The shifts are local, differ from city to city, and are largely beneath the radar of the national gun control debate. Yet taken together, it is a sea change in how cities are attempting to tackle what has often been viewed as hopeless, ingrained urban violence, say criminal justice analysts.
Which all seems familiar. For at least a decade, New York City police have emphasized going after guns. A lot of that involves having cops on the street who can stop and frisk potential gun-holders and arrest those who hold the guns illegally or for quality of life violations to get them off the streets.

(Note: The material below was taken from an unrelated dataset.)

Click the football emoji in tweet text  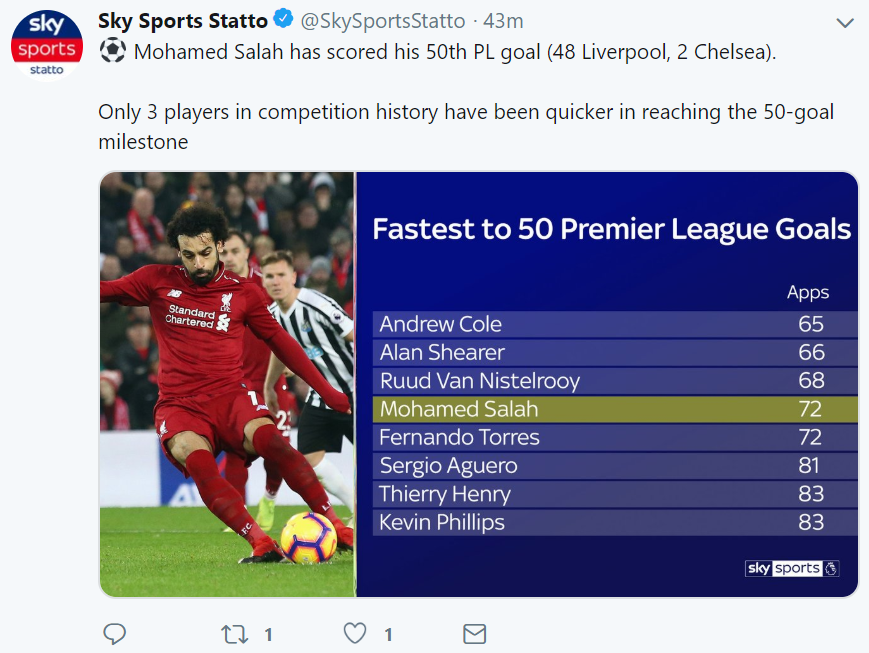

So much so that the NYPD has come under fire for its increase in stops and frisks, which bump against concerns about privacy and profiling, particularly because many of those frisked are black, Latino and innocent of any crime.
The only new thing about the Maryland approach may be the willingness to make fewer drug arrests, and support for that idea on the federal level. Decriminalizing drugs is one of the solutions Chris Mitchell presented in New York magazine two years ago as a possible way to get the murder rate down to zero, or close. The other proposals were brain studies used to spot potentially violent people and increasing police presence in homes prone to domestic violence incidents. All of those would require Americans to rethink, to varying degrees, the ways in which we live and the freedoms we have.
In New York, it's not at all clear that the victims of profiling by police have accepted being stopped and searched just in case they have a gun, and of course they shouldn't. So while it's nice to have a theoretical argument about whether you'd prefer a police state to a world in which you have a chance of being murdered, if you're not a young male of color you are unlikely to have to deal with either.
It could work for Baltimore, which has one of the highest murder rates in the country, like it may have worked in New York City, but New York City is still working to straighten out the appropriate price to pay.